- Oral presentation
- Open Access
Holding onto power: why confidence intervals are not (usually) the best basis for sample size calculations
Trialsvolume 12, Article number: A101 (2011)
It has recently been suggested in a high profile paper that statistical power is no longer a useful basis for sample size calculations (Bland, BMJ 2009). It is proposed instead to calculate the sample size to achieve a narrow confidence interval width for the treatment effect estimate. My objective is to critically appraise this proposal.
I compare the proposed approach to sample size calculations with the traditional statistical power based approach, and to the sample size calculations employed for equivalence studies which are also based on confidence interval width.
With a little simplification, the sample size calculations for the traditional power-based approach, for equivalence studies, and following the new proposal can be shown to be much the same. The single fundamental difference is that the new proposal does not include a multiplier to increase the statistical power beyond 50% (i.e. only a 50:50 chance of detecting a true treatment effect of clinically important magnitude). The attempt to avoid having to define a minimum clinically important difference on a predefined primary outcome is wholly unsuccessful. The calculation of confidence interval width must be based on a particular outcome measure, still requires the size of an unimportant difference to be defined if the confidence interval is to exclude it, and additionally requires a likely true effect of treatment to be defined about which the confidence interval will be centred.

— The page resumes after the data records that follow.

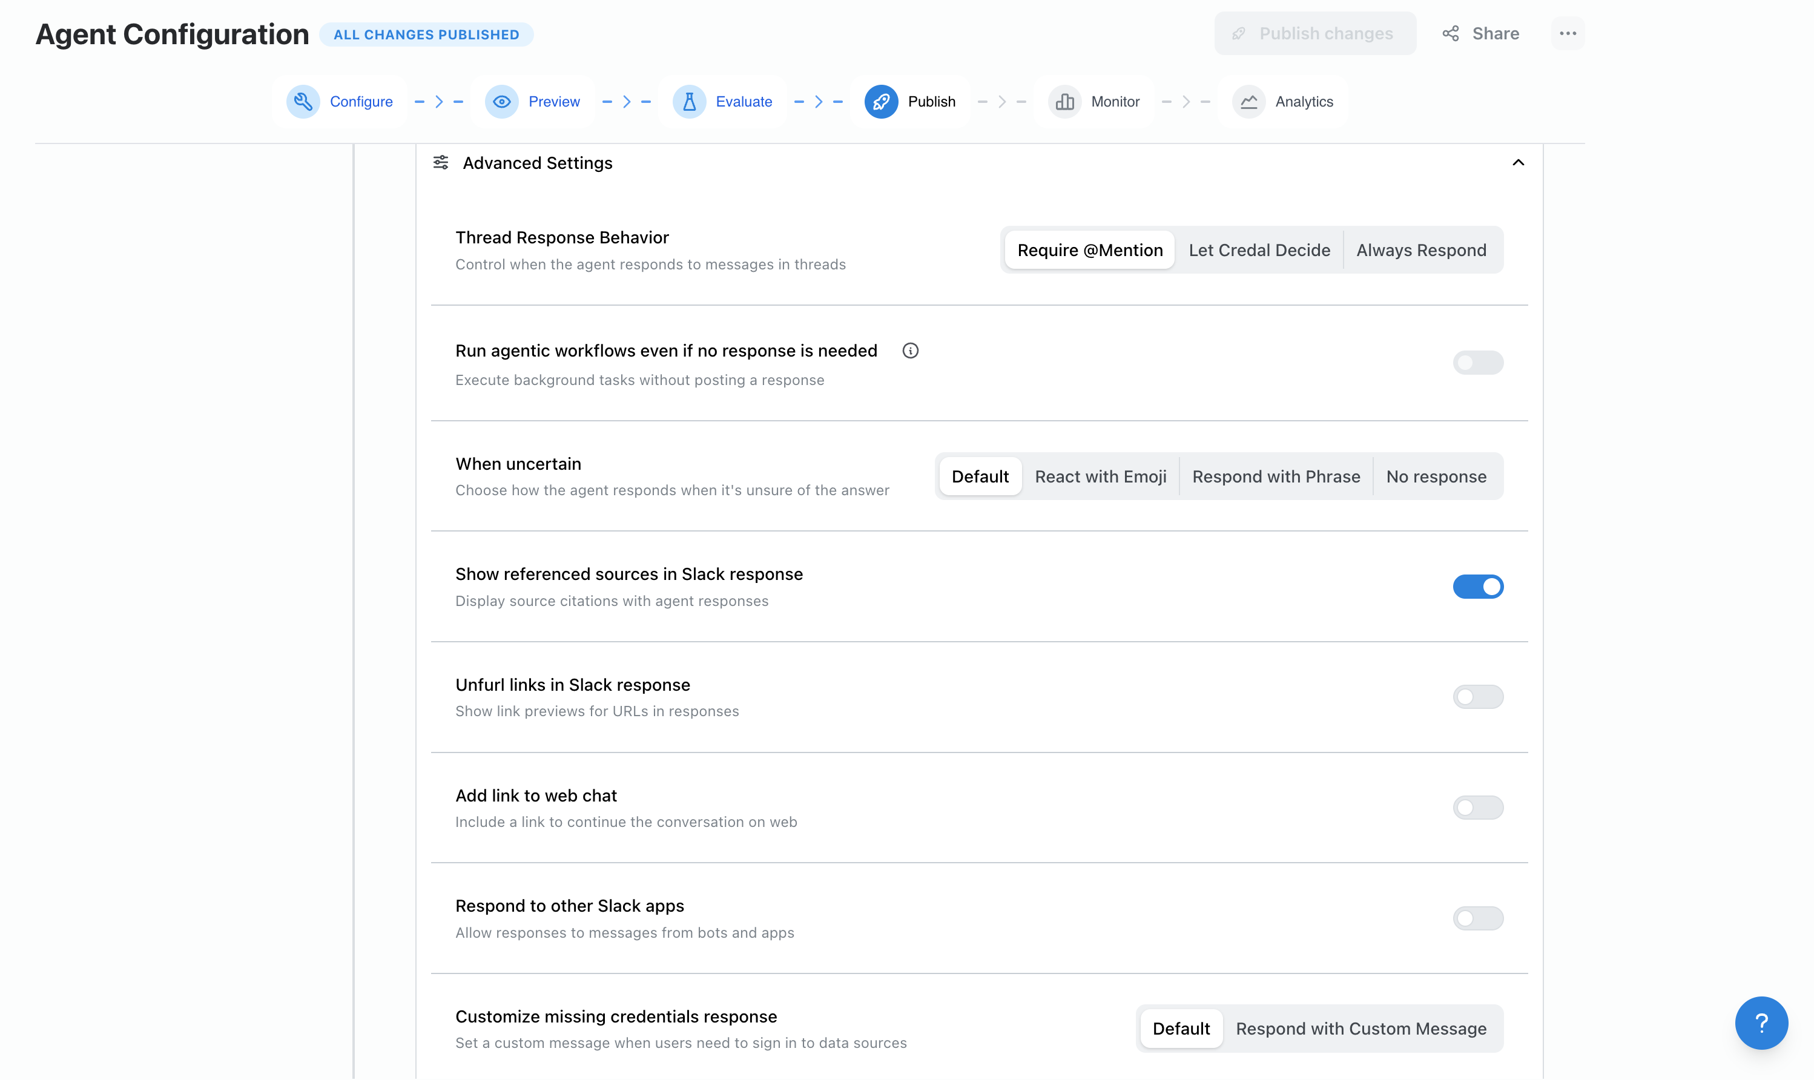The image size is (1814, 1080).
Task: Click the Publish rocket icon
Action: (x=880, y=102)
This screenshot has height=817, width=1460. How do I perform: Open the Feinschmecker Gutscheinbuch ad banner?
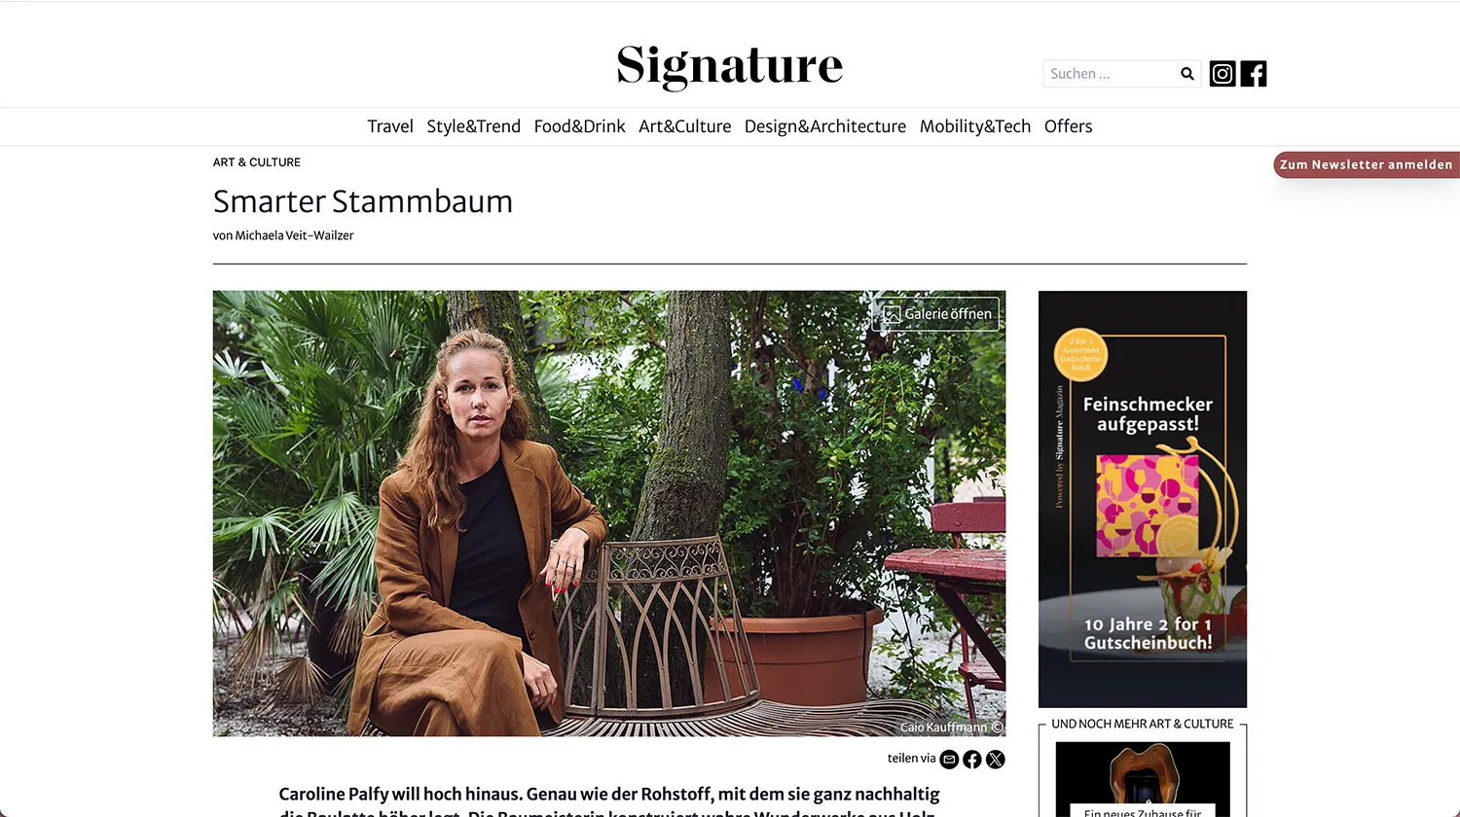[1143, 499]
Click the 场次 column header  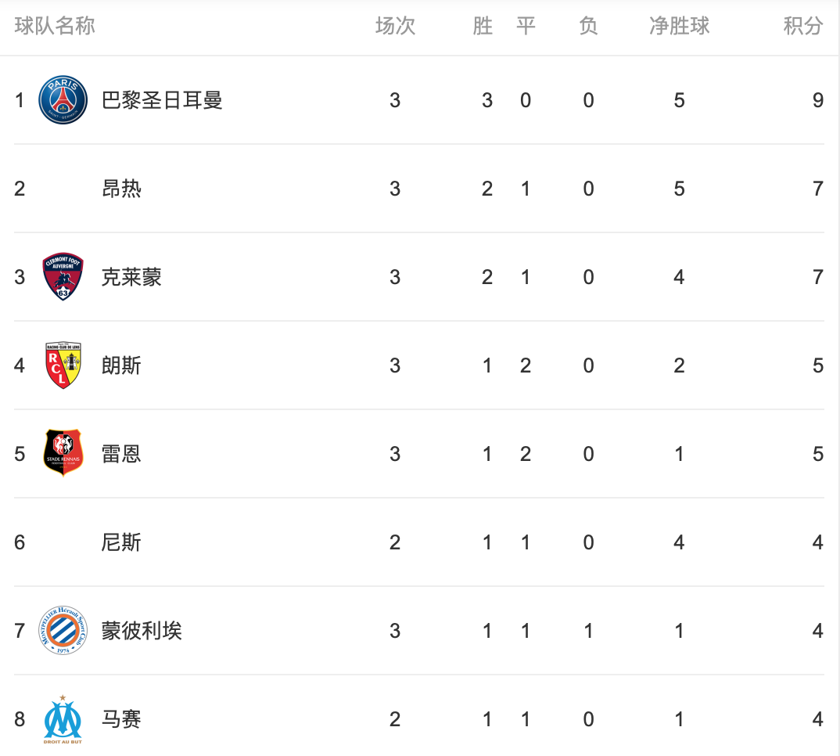click(395, 27)
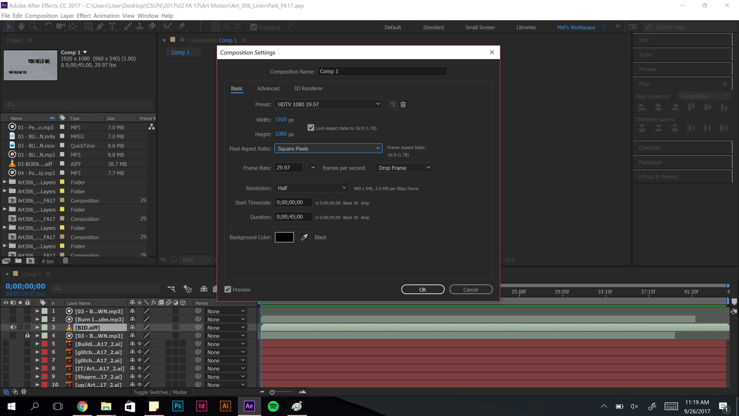This screenshot has width=739, height=416.
Task: Toggle the Preview checkbox in dialog
Action: pos(227,289)
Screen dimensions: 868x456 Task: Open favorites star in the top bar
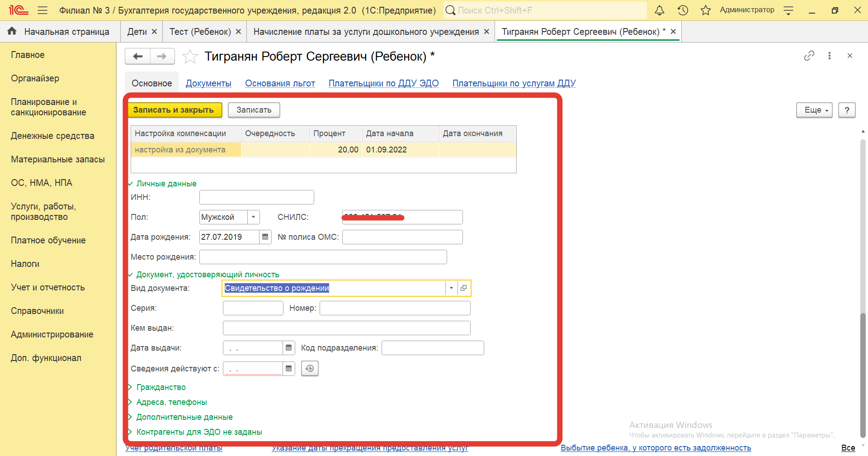click(705, 10)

The proposal to base all sample size calculations on confidence interval width does not avoid the need to pre-define the minimum clinically important difference on particular important outcome measures, and in fact additionally requires that the likely effect of the intervention is specified. Most importantly, the approach does not replace statistical power. Statistical power is simply an inflation of the sample size to allow a good chance that a true treatment effect of clinically important magnitude will be detected, even if by chance it is underestimated in the trial data (as it will be, even if only slightly, with 50% probability). I conclude that statistical power is not the source of dissatisfaction with sample size calculations, and there is no real need to replace it as the basis for sample size calculations.